La menace est claire, poursuit-elle, et pour deux raisons fondamentales: la Bolivie possède de grandes richesses naturelles convoitées par les États-Unis et, de plus, elle est l’’unique État, avec le Venezuela, qui maintient un projet de société autre que le néo-libéralisme.

Contre la Bolivie, explique Ceceña, “les États-Unis sont en train d’employer ce que j’appelle une politique corrosive s’adressant à la société civile pour introduire ou exacerber des problèmes entre divers secteurs de la population”, bien que la stabilité et les victoires économiques du gouvernement d’Evo Morales leur rendent la tâche difficile.

Certaines Organisations Non-Gouvernementales (ONG) dont le financement provient de fondations nord-américaines ou de  l’Agence des États-Unis pour le Développement (connue en anglais sous le sigle USaid) ont même participé à ce travail de sape.

À l’intérieur de l’Amérique Latine en général, nous assure Ana Ceceña, il existe aujourd’hui  des ONG dont les fins sont subversives et qui sont installées dans les pays depuis longtemps.
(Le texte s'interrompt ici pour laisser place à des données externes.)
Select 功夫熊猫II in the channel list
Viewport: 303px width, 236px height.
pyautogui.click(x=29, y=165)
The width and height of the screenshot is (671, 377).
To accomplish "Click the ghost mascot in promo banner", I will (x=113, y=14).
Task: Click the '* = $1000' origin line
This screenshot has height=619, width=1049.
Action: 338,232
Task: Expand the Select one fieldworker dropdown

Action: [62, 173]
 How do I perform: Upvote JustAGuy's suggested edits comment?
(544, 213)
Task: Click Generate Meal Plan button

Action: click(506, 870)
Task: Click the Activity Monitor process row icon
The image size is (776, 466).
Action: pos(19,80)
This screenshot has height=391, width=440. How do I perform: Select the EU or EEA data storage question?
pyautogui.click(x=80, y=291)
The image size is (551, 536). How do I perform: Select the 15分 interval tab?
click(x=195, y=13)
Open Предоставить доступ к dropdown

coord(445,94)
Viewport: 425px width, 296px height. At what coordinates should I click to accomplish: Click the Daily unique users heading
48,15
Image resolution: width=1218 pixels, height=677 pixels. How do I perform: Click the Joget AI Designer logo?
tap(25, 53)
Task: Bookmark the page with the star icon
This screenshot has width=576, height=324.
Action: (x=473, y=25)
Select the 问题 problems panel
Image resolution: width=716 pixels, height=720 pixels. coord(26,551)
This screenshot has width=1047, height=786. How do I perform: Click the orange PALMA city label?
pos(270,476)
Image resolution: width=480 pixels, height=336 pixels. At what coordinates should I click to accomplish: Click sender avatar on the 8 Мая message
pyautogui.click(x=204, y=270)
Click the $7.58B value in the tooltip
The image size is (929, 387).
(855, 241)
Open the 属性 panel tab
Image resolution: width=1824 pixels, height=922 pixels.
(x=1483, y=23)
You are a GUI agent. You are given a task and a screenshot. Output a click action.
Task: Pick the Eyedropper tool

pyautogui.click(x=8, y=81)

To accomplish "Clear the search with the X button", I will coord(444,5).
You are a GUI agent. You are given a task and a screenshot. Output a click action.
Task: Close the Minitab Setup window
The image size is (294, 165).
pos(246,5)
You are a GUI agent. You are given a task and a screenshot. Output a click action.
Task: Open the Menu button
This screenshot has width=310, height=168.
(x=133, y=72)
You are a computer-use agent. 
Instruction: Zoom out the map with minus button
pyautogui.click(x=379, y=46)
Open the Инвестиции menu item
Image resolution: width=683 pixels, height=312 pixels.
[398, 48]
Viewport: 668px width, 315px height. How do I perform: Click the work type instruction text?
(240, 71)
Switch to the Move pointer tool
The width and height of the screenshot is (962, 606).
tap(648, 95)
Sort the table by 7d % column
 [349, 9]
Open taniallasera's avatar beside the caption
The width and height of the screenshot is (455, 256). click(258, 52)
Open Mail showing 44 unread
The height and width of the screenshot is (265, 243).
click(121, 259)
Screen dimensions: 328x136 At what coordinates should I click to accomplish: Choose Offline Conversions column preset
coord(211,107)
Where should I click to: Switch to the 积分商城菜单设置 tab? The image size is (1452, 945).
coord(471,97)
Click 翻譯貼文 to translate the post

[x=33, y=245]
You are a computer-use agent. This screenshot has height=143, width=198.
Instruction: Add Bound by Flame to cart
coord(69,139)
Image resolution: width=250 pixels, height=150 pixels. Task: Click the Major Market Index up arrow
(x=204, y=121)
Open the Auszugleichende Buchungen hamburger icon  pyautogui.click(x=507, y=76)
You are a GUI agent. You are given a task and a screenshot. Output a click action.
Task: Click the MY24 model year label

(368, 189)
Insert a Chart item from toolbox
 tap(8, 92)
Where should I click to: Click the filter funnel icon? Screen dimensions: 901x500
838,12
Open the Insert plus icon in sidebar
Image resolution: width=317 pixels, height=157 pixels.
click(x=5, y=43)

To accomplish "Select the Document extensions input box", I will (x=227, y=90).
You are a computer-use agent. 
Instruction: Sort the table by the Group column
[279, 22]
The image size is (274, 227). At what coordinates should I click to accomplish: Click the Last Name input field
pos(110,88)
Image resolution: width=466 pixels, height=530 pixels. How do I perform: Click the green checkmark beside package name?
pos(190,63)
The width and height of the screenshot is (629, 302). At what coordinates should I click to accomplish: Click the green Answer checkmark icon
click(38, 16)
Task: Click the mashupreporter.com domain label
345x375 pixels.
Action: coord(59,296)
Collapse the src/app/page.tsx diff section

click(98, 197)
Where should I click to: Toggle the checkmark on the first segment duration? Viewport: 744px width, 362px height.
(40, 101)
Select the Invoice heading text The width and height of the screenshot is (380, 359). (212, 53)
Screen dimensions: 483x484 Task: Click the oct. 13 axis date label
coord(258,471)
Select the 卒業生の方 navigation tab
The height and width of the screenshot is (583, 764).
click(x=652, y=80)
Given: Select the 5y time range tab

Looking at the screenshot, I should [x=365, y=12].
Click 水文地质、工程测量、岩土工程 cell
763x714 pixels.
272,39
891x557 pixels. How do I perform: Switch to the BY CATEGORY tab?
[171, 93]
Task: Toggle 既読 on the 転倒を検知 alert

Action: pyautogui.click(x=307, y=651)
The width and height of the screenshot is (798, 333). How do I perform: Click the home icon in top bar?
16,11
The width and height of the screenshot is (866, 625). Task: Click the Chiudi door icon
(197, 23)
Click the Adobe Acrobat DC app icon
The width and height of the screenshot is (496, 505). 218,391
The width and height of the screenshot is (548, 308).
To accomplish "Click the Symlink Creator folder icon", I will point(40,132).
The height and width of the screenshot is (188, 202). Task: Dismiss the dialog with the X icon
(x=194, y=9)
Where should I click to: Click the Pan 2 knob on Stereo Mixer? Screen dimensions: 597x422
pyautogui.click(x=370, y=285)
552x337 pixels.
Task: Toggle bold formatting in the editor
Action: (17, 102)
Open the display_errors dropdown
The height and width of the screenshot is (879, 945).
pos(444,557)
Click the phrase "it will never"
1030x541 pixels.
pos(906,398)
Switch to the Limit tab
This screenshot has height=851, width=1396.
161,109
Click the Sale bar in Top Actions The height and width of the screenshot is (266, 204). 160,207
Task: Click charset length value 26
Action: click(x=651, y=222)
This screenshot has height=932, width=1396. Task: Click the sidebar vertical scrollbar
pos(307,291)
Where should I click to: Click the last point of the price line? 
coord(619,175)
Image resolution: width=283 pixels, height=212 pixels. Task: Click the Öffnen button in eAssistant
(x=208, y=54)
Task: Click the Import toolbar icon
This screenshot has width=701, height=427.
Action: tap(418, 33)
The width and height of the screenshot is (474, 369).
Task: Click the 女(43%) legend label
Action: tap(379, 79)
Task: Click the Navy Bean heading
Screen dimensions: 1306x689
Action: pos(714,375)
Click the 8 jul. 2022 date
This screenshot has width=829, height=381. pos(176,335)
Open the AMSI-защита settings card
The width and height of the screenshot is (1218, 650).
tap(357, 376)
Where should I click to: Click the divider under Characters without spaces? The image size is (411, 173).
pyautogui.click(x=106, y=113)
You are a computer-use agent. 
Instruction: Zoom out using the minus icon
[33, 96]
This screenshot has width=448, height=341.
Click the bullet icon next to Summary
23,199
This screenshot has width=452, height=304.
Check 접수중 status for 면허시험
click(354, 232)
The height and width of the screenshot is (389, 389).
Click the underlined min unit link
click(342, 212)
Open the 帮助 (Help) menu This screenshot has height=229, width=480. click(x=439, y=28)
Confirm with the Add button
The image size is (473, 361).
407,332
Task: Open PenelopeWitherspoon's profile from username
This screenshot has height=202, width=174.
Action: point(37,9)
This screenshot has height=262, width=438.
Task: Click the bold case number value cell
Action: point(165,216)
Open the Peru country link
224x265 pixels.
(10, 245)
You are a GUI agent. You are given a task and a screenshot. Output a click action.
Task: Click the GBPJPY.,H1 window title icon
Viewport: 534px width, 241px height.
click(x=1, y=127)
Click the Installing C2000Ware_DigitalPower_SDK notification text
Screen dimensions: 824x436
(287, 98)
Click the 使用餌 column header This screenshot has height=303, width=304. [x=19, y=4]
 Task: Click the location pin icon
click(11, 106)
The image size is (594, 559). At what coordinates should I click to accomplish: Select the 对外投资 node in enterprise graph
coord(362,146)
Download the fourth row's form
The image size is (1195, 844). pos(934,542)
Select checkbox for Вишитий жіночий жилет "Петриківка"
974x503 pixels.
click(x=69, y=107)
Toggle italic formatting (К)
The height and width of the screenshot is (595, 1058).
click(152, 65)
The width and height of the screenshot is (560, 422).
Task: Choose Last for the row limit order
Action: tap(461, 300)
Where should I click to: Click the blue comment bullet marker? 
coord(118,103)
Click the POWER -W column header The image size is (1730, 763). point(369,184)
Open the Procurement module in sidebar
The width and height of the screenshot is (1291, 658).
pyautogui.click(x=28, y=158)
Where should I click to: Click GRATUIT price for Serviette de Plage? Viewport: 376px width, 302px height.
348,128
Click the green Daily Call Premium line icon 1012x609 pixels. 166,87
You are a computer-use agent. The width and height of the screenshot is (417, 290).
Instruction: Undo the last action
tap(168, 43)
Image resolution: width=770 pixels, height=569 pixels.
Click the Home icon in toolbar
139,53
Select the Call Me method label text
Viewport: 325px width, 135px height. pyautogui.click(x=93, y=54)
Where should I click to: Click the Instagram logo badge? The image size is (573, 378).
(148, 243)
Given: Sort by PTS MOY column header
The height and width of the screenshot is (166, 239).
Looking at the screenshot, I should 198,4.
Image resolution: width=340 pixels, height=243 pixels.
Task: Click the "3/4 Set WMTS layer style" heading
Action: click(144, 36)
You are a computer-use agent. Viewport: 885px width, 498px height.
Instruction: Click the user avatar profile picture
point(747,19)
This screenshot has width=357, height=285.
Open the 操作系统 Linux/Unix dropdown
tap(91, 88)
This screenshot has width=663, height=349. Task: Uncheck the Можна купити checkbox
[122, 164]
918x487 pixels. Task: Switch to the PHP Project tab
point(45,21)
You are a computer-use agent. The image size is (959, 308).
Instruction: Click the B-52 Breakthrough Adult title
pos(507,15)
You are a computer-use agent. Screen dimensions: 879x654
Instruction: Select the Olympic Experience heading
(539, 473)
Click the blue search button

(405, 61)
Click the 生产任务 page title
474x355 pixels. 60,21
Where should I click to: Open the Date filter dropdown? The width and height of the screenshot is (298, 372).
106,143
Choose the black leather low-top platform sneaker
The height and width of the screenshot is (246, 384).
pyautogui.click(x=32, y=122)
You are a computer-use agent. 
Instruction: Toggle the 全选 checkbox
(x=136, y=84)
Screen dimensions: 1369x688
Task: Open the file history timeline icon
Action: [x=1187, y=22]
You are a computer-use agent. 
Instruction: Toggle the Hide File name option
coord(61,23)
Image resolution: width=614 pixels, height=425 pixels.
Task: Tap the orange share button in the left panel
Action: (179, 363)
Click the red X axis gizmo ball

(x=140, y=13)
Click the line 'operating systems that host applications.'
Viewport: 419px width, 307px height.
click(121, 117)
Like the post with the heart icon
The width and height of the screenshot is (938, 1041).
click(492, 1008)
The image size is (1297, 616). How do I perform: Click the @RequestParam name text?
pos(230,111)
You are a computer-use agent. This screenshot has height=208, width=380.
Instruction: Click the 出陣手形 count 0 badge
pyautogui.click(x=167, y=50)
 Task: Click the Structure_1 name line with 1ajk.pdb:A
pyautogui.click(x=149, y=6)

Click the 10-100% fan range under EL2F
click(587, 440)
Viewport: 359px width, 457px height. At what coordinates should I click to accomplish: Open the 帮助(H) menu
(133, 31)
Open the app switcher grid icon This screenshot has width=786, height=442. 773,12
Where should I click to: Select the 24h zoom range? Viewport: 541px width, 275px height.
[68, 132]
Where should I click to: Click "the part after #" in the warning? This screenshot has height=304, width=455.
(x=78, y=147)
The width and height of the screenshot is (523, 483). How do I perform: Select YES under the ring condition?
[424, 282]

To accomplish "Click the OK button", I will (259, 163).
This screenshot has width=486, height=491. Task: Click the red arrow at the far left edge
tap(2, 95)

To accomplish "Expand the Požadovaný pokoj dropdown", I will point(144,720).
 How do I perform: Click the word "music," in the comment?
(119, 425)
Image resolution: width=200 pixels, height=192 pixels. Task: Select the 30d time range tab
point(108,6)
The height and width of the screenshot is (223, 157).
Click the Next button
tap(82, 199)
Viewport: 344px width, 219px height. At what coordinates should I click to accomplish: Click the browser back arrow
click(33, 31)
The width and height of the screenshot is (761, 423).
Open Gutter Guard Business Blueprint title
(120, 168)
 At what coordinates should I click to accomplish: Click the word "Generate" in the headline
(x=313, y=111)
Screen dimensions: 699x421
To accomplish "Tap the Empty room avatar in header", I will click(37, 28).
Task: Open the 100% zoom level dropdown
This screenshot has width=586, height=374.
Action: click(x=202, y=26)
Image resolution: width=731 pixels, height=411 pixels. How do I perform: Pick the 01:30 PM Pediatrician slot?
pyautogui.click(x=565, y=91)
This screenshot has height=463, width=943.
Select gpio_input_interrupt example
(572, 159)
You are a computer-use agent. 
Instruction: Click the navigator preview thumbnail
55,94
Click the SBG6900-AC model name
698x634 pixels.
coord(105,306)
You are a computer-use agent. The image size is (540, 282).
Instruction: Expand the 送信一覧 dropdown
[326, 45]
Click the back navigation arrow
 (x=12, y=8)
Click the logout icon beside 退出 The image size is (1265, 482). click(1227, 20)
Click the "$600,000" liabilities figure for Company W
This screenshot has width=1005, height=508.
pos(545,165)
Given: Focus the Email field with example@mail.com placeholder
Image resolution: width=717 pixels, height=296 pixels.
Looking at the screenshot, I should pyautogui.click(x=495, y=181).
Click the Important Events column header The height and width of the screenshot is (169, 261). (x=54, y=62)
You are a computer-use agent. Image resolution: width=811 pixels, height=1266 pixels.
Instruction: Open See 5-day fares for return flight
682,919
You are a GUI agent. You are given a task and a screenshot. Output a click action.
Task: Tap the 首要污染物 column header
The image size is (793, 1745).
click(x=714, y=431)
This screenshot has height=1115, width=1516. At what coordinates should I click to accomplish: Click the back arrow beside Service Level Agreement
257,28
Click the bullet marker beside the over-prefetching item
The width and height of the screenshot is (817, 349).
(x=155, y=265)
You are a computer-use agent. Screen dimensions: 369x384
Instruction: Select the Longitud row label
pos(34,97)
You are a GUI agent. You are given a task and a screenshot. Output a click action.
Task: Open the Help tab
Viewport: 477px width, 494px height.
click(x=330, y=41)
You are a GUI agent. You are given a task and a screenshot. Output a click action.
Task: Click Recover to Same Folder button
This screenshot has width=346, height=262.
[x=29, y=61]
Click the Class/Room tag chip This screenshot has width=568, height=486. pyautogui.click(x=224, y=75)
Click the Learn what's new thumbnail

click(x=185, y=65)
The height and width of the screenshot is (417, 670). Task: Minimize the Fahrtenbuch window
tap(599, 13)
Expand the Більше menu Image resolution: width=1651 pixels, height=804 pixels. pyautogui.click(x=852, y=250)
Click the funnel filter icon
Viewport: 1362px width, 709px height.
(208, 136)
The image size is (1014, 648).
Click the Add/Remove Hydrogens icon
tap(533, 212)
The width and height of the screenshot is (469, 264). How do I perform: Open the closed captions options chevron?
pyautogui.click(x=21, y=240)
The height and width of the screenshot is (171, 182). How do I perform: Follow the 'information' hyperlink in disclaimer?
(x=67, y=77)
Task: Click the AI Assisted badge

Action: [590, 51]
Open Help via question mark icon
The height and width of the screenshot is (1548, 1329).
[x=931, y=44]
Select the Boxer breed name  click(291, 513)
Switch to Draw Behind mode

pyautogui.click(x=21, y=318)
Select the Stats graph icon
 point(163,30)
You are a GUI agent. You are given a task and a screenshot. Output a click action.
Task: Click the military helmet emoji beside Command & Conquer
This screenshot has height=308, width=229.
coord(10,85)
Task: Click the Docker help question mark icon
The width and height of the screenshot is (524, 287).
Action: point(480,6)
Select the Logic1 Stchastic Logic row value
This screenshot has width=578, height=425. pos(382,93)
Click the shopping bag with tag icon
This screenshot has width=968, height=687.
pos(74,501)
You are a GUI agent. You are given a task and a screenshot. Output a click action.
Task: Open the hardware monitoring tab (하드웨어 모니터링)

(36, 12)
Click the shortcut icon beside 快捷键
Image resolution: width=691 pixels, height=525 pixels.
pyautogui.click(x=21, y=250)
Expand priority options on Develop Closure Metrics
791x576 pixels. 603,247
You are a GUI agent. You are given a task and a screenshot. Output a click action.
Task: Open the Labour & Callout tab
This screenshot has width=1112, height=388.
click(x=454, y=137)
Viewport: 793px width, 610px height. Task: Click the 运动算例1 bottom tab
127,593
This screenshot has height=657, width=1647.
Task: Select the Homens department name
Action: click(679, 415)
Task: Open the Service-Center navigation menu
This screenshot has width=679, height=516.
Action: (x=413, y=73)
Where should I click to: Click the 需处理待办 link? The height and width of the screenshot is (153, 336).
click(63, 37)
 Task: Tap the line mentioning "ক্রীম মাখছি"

Parfois, elles se présentent comme des organisations dont le but est de sauver la culture indigène, ou de lutter pour la protection de l’environnement en protégeant les semences ou de diverses autres manières.

Par moments, elles opèrent de manière plus militante et se confrontent aux gouvernements mais “elles sont patientes, elles prennent leur temps, elles s’enracinent dans le territoire et dans les populations et, à partir de là, elles commencent à répandre leurs critiques”.

Le scénario qui nous attend dans l’avenir est complexe, mais “les forces de droite ne parviendront jamais à se rendre maitresses de toute l’Amérique latine et des Caraïbes, surtout quand leur main-mise signifie la déprédation, la précarisation, l’asservissement matériel et physique de millions d’êtres humains”, conclut cette spécialiste.

peo/arb/mfb/mjm

* Journaliste de la Rédaction Economique de Prensa Latina.